Security forces shot dead at least 26 protesters who had gathered in the streets of Kinshasa and other cities of Democratic Republic of Congo on Tuesday to demand that President Joseph Kabila step down after his mandate expired overnight.
Scattered protests started on Tuesday, and opposition leader Etienne Tshisekedi called on the Congolese people to peacefully resist Kabila, who has remained in power beyond his constitutional mandate with no election to pick a successor.
Human Rights Watch researcher Ida Sawyer said on Twitter that at least 26 people were killed by security forces.
The government spokesman could not be reached for comment and a police spokesman had no information on deaths.
Gunfire crackled in several districts of the capital, Kinshasa, a city of 12 million, as measures to thwart dissent raised fears of bloody repression.
With a ban on demonstrations in force and a heavy military presence, Kinshasa’s normally busy main boulevards were mostly deserted as pockets of youths gathered in side streets only to be dispersed by volleys of teargas.
By sunset, the city was calm, although littered with debris from earlier rioting. Youths played football in the streets.
Scores of people were arrested, especially in the eastern city of Goma, rights groups said. Reuters witnesses saw more than a dozen young men who had been arrested seated in the back of a military truck near the university.

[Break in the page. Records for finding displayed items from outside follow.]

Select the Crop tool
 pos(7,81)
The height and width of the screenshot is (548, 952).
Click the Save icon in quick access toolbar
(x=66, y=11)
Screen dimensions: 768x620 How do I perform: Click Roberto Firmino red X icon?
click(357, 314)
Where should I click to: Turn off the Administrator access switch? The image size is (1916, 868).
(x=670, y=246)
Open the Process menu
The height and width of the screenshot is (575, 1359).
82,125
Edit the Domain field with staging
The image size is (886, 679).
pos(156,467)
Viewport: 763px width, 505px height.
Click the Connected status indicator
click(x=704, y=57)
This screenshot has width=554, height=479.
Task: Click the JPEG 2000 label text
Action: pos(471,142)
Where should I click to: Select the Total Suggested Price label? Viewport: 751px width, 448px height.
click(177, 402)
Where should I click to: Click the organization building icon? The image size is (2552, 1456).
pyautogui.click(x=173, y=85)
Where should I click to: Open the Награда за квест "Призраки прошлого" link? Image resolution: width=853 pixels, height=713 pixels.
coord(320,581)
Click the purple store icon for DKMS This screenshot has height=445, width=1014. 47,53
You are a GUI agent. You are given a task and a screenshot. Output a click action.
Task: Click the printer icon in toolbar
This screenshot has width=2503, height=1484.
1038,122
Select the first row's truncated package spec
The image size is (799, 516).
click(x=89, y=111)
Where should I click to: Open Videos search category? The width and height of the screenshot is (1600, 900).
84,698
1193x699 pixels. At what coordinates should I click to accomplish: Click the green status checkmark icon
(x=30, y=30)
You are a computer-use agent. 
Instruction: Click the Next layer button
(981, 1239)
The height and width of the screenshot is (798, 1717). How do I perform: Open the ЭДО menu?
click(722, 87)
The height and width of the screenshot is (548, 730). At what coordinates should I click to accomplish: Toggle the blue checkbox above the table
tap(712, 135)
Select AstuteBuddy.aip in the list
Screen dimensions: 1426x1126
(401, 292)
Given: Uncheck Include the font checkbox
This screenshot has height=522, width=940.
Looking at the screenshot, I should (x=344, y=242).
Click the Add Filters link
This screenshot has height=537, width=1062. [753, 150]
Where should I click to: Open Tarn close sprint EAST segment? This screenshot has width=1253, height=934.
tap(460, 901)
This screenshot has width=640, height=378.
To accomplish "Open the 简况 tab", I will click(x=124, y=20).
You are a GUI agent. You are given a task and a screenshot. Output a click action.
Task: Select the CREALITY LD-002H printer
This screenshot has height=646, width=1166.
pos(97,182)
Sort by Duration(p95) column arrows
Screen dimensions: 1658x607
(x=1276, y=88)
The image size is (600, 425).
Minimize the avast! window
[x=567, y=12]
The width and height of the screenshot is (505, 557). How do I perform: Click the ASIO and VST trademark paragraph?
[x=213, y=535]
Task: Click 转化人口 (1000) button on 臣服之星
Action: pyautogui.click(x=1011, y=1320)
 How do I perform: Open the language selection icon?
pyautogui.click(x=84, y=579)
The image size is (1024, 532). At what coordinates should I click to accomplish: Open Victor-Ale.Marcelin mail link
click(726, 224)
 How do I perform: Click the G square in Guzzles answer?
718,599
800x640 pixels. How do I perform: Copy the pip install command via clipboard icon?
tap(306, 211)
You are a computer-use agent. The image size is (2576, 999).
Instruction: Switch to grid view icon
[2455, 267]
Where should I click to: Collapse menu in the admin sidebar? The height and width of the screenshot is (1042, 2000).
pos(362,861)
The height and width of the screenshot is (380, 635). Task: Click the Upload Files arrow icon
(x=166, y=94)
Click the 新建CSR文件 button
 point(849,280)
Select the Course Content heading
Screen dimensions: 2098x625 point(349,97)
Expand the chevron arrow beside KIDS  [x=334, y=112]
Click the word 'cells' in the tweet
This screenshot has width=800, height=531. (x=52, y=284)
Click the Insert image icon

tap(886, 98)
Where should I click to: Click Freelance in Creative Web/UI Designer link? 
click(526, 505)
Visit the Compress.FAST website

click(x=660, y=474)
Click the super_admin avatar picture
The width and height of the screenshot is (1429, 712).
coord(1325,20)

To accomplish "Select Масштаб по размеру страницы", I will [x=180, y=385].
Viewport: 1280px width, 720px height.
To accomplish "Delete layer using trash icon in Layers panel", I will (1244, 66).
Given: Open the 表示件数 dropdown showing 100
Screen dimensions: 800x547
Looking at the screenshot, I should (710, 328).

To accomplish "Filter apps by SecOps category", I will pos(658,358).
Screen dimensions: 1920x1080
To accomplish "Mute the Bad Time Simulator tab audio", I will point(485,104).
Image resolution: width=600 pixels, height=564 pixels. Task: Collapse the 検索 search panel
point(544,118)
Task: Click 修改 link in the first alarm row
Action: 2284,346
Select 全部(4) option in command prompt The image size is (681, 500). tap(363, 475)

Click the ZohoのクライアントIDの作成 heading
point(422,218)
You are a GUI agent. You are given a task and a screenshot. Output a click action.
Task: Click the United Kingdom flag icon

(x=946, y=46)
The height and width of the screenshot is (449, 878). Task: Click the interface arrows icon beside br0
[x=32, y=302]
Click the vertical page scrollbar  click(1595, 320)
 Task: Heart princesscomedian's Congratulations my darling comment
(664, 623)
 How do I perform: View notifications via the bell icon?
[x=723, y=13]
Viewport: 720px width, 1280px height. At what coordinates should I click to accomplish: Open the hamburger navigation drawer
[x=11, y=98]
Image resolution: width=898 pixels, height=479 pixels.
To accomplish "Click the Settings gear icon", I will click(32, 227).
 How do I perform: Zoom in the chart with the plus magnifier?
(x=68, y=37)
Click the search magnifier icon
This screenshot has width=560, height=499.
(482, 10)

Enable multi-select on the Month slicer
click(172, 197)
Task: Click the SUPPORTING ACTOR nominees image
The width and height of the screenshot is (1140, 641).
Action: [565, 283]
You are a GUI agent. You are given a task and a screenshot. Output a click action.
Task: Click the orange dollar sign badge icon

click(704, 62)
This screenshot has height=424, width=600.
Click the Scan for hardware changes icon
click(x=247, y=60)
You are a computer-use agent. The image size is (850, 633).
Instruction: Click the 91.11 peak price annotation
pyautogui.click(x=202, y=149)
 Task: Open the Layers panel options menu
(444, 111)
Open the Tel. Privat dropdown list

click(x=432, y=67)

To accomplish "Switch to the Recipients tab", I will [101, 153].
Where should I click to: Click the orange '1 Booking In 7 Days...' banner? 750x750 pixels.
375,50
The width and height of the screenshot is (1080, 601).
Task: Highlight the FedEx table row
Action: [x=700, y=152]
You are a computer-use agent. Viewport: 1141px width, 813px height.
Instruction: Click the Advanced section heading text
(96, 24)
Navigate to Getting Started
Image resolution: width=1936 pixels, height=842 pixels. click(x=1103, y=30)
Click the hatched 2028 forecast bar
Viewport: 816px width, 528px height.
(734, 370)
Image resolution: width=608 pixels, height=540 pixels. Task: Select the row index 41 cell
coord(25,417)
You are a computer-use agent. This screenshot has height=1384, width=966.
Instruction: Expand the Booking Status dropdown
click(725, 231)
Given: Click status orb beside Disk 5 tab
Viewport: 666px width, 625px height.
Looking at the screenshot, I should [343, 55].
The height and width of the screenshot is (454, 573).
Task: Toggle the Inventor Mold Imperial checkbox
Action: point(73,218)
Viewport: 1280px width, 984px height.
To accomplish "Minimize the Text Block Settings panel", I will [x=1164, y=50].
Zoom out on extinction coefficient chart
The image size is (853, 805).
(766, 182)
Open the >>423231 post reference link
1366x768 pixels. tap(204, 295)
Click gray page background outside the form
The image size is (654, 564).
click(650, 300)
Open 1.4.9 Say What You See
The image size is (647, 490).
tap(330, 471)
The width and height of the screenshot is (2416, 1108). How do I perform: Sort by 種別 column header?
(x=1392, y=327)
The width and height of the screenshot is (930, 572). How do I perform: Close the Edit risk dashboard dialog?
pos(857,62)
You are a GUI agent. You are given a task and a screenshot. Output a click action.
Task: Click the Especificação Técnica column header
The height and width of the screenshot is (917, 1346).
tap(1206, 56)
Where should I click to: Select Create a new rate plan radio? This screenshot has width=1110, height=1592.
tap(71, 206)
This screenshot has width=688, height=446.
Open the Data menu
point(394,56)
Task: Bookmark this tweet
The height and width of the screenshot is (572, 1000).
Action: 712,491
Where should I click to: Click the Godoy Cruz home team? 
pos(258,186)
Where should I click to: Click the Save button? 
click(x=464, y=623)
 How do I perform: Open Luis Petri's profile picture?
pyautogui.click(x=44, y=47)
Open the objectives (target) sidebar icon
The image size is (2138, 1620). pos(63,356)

“I’m gravely concerned by the arrests of those who seek to express their political views,” the head of the U.N. mission, Maman Sidikou, said in a statement, adding that U.N. staff had not been able to consistently gain access to jails to gather information on how many people had been arrested.
He called on Congo to end “politically motivated detentions”.
U.N. peacekeepers in armored personnel carriers patrolled the streets, at one point cheered on by a crowd shouting: “Kabila, know that your mandate is finished!”